**** Excerpted data ****

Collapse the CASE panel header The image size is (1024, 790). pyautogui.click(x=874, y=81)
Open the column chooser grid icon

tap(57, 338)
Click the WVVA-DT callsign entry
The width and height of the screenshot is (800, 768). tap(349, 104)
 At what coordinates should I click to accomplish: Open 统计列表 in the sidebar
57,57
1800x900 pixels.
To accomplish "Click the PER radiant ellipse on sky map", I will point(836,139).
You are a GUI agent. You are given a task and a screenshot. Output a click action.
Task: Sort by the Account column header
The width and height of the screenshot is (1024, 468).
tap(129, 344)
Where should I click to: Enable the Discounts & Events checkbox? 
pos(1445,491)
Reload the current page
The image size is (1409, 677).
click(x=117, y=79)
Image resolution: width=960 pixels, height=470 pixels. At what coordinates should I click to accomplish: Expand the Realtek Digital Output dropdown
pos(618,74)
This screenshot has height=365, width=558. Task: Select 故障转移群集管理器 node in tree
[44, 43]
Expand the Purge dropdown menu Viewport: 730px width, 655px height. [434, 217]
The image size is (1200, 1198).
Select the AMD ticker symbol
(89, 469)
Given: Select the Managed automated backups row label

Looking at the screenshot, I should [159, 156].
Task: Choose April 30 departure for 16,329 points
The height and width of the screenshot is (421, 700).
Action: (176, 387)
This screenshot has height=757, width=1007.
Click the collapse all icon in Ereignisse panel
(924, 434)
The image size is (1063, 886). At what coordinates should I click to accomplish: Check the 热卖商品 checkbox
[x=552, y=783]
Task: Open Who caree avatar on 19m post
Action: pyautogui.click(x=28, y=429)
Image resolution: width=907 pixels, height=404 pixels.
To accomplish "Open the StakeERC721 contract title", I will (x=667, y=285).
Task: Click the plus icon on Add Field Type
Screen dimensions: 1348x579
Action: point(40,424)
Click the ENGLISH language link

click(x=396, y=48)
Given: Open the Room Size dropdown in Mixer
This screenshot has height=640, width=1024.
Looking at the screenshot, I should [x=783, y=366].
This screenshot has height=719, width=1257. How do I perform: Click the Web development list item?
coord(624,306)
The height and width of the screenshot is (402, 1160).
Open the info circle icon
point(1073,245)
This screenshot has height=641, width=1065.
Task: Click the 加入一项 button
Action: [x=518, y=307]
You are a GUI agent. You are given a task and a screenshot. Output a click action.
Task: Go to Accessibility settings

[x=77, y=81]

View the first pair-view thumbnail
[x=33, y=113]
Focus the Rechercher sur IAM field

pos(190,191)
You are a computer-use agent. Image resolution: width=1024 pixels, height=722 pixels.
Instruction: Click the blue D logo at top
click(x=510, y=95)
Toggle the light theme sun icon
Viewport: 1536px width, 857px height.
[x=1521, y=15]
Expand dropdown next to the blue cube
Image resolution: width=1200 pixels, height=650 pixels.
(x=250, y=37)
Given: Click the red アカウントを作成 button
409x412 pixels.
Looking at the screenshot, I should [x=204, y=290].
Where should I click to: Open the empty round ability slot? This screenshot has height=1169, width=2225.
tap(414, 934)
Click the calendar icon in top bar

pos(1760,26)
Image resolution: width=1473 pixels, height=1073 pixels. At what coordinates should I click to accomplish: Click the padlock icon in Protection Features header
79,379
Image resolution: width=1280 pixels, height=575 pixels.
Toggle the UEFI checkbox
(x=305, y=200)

****

**Task item:**
Once more, write all of the records exactly as given.

**Written answer:**
Collapse the CASE panel header The image size is (1024, 790). pyautogui.click(x=874, y=81)
Open the column chooser grid icon

tap(57, 338)
Click the WVVA-DT callsign entry
The width and height of the screenshot is (800, 768). tap(349, 104)
 At what coordinates should I click to accomplish: Open 统计列表 in the sidebar
57,57
1800x900 pixels.
To accomplish "Click the PER radiant ellipse on sky map", I will point(836,139).
You are a GUI agent. You are given a task and a screenshot. Output a click action.
Task: Sort by the Account column header
The width and height of the screenshot is (1024, 468).
tap(129, 344)
Where should I click to: Enable the Discounts & Events checkbox? 
pos(1445,491)
Reload the current page
The image size is (1409, 677).
click(x=117, y=79)
Image resolution: width=960 pixels, height=470 pixels. At what coordinates should I click to accomplish: Expand the Realtek Digital Output dropdown
pos(618,74)
This screenshot has height=365, width=558. Task: Select 故障转移群集管理器 node in tree
[44, 43]
Expand the Purge dropdown menu Viewport: 730px width, 655px height. [434, 217]
The image size is (1200, 1198).
Select the AMD ticker symbol
(89, 469)
Given: Select the Managed automated backups row label

Looking at the screenshot, I should [159, 156].
Task: Choose April 30 departure for 16,329 points
The height and width of the screenshot is (421, 700).
Action: (176, 387)
This screenshot has height=757, width=1007.
Click the collapse all icon in Ereignisse panel
(924, 434)
The image size is (1063, 886). At what coordinates should I click to accomplish: Check the 热卖商品 checkbox
[x=552, y=783]
Task: Open Who caree avatar on 19m post
Action: pyautogui.click(x=28, y=429)
Image resolution: width=907 pixels, height=404 pixels.
To accomplish "Open the StakeERC721 contract title", I will (x=667, y=285).
Task: Click the plus icon on Add Field Type
Screen dimensions: 1348x579
Action: point(40,424)
Click the ENGLISH language link

click(x=396, y=48)
Given: Open the Room Size dropdown in Mixer
This screenshot has height=640, width=1024.
Looking at the screenshot, I should [x=783, y=366].
This screenshot has height=719, width=1257. How do I perform: Click the Web development list item?
coord(624,306)
The height and width of the screenshot is (402, 1160).
Open the info circle icon
point(1073,245)
This screenshot has height=641, width=1065.
Task: Click the 加入一项 button
Action: [x=518, y=307]
You are a GUI agent. You are given a task and a screenshot. Output a click action.
Task: Go to Accessibility settings

[x=77, y=81]

View the first pair-view thumbnail
[x=33, y=113]
Focus the Rechercher sur IAM field

pos(190,191)
You are a computer-use agent. Image resolution: width=1024 pixels, height=722 pixels.
Instruction: Click the blue D logo at top
click(x=510, y=95)
Toggle the light theme sun icon
Viewport: 1536px width, 857px height.
[x=1521, y=15]
Expand dropdown next to the blue cube
Image resolution: width=1200 pixels, height=650 pixels.
(x=250, y=37)
Given: Click the red アカウントを作成 button
409x412 pixels.
Looking at the screenshot, I should [x=204, y=290].
Where should I click to: Open the empty round ability slot? This screenshot has height=1169, width=2225.
tap(414, 934)
Click the calendar icon in top bar

pos(1760,26)
Image resolution: width=1473 pixels, height=1073 pixels. At what coordinates should I click to accomplish: Click the padlock icon in Protection Features header
79,379
Image resolution: width=1280 pixels, height=575 pixels.
Toggle the UEFI checkbox
(x=305, y=200)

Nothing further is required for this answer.